Sogni d’inverno
La Prima di Tchaikovsky. Sogni d’inverno, si chiama: che dovrebbe essere il titolo di tutta la sua opera (l’inverno non solo come malinconia e intirizzimento del cuore; pure l’inverno delle slitte, delle campanelle, delle ghirlande di fiocchi di neve, l’inverno munifico di luci struggenti). L’ho diretta una volta, in uno dei miei primi concerti, poi non l’ho mai più aperta né ascoltata in teatro, fino a stasera: quando l’ho sentita alla Scala (Filarmonica) diretta da Gergiev.
Tchaikovsky potrebbe non aver scritto altro: c’è tutto, la sua titubante tenerezza, le sue cave anse di sofferenza, c’è lo smalto della frivolezza come nascondimento del dolore, c’è qualcosa che nella storia della musica hanno, pari a lui, solo altri due genii, Handel e Ravel: il lusso.

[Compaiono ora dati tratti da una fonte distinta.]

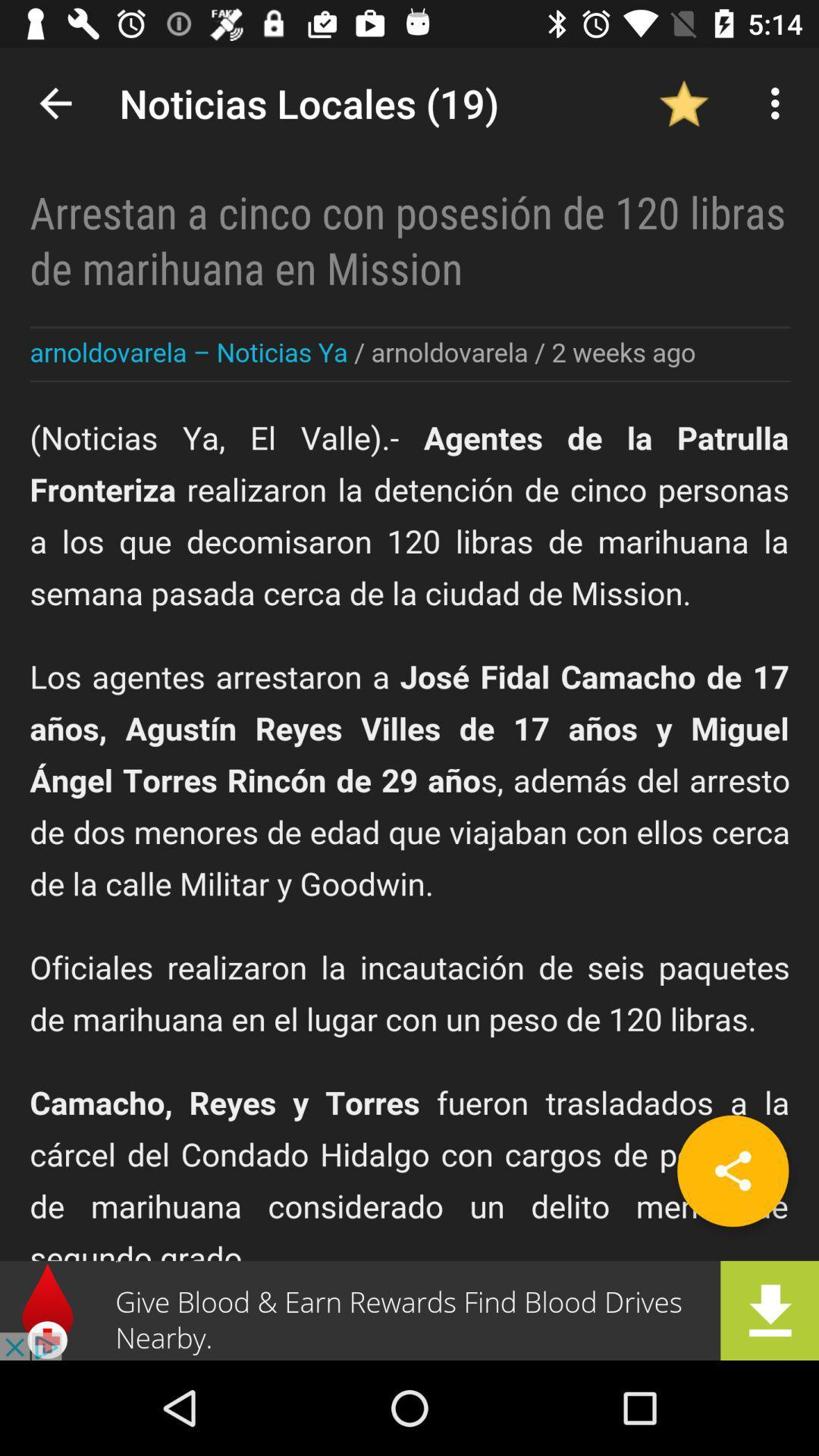  Describe the element at coordinates (732, 1170) in the screenshot. I see `share the article` at that location.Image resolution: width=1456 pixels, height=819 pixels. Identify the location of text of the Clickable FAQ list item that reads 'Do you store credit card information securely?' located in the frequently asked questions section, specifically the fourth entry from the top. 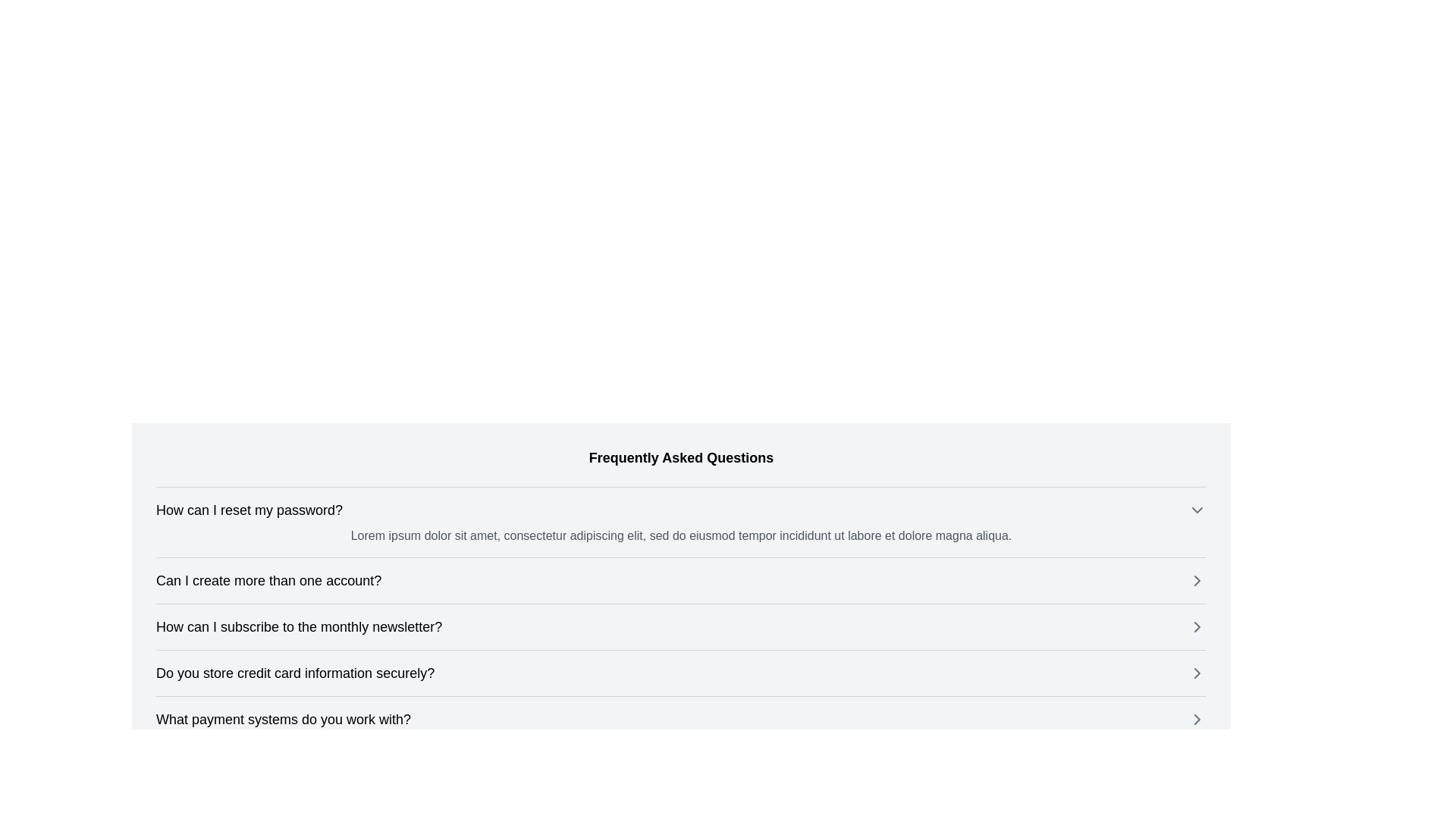
(680, 672).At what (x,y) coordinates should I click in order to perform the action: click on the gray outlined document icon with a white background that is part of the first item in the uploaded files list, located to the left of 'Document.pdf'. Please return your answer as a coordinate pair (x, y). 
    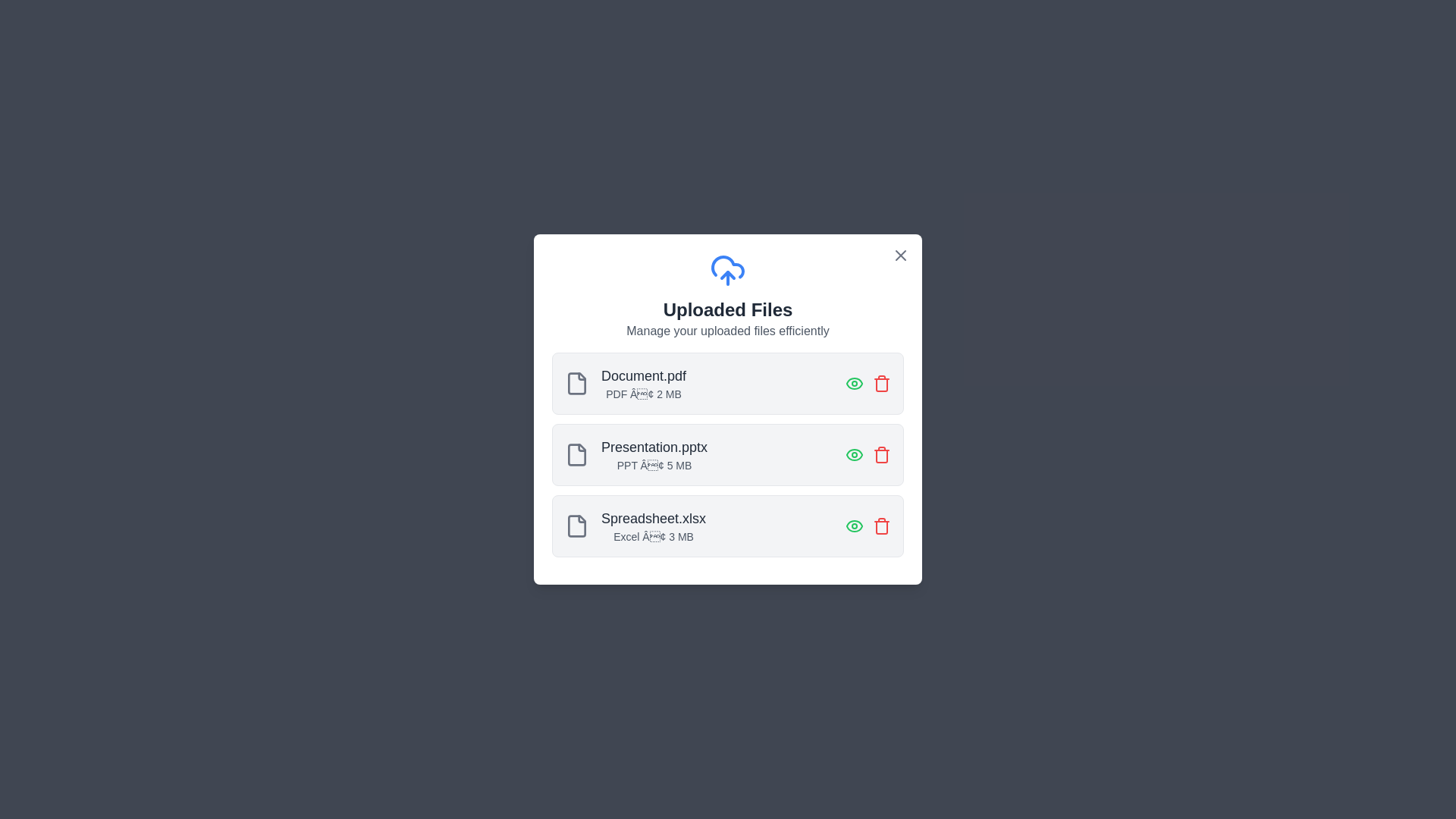
    Looking at the image, I should click on (576, 382).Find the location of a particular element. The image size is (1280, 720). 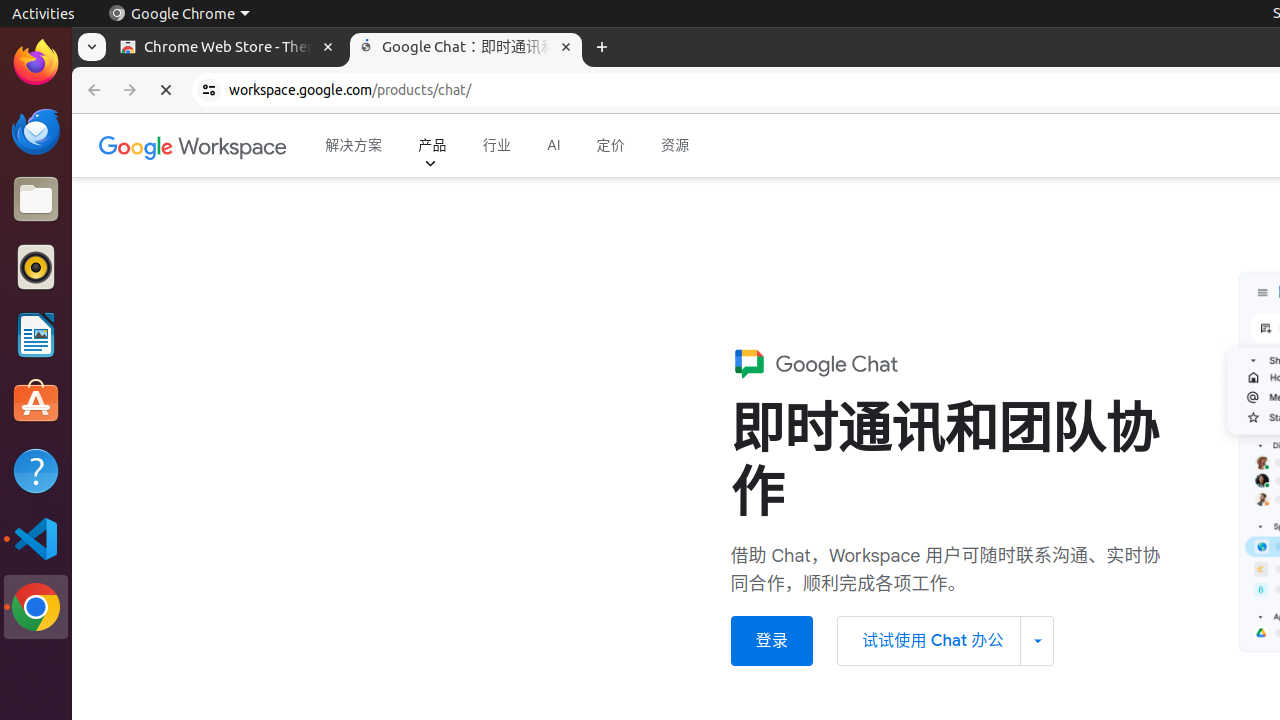

'Reload' is located at coordinates (166, 90).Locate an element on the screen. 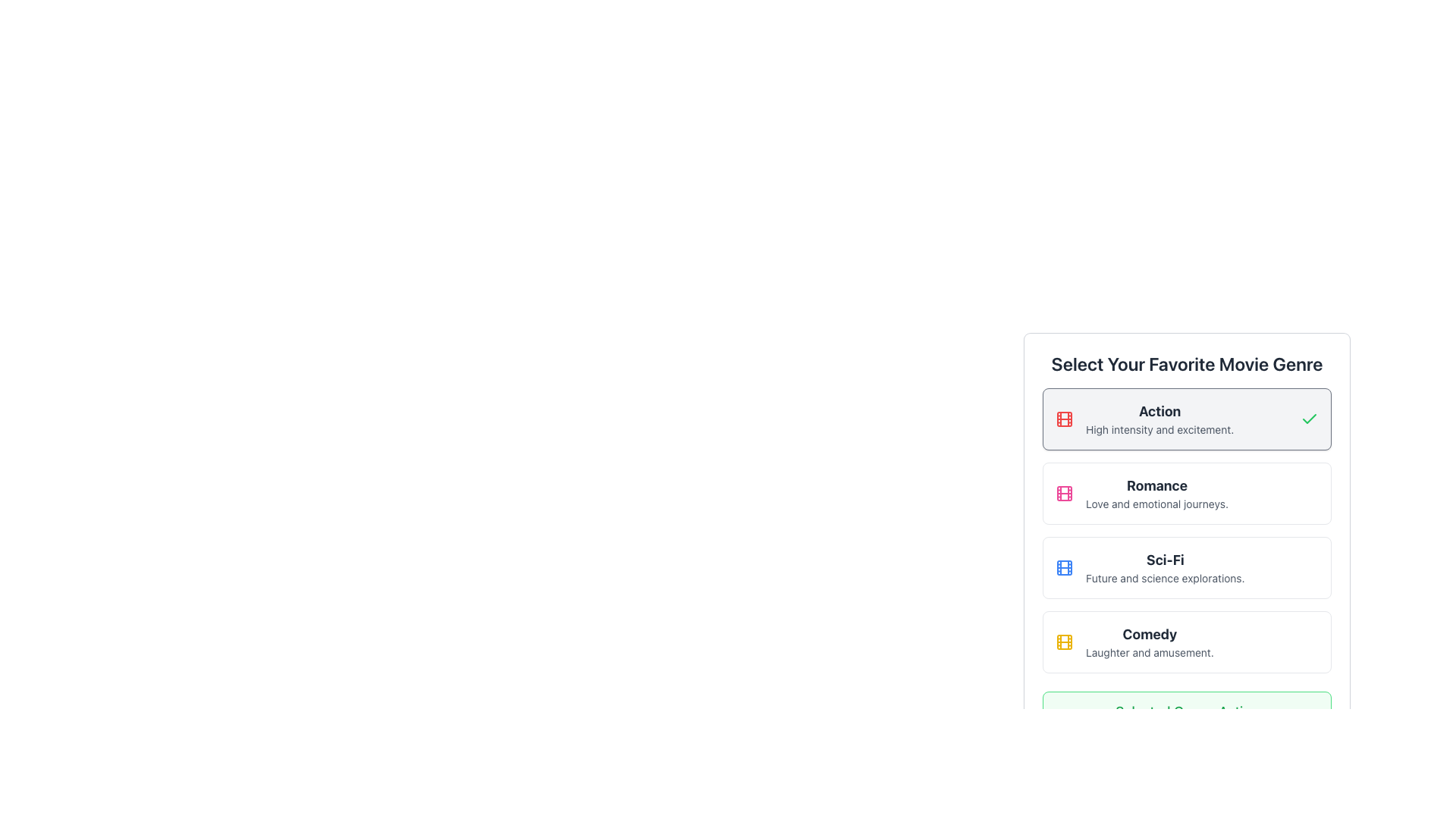 The width and height of the screenshot is (1456, 819). the movie reel icon, which is centrally positioned within the 'Action' genre representation on the left side of the 'Action' option in the movie genre selection list is located at coordinates (1063, 642). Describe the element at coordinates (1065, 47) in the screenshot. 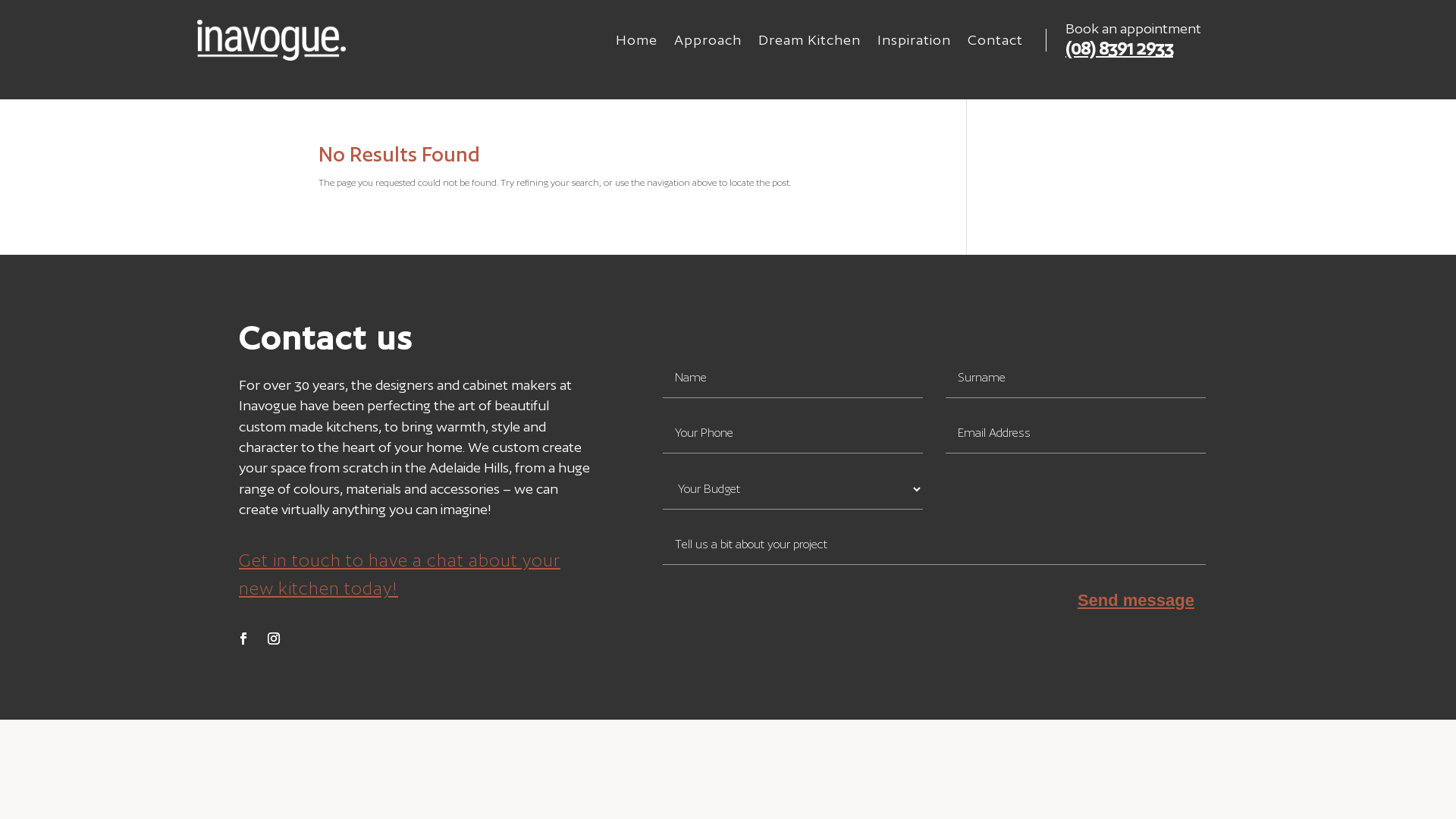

Poi c’è quel momento, verso la fine dello Scherzo, in cui il tema di Valzer (di Valse, anzi) del Trio torna schiuso dai colpi del timpano: torna per qualche istante, alza leggero e funebre le sue infinite nostalgie, batte le ali come una tragica falena notturna, poi si inabissa. Solo per quel momento, saranno 10-15 secondi di musica, Tchaikovsky non sarà forse il più grande compositore di tutti tempi, ma è quello che amo senza possibilità di difesa.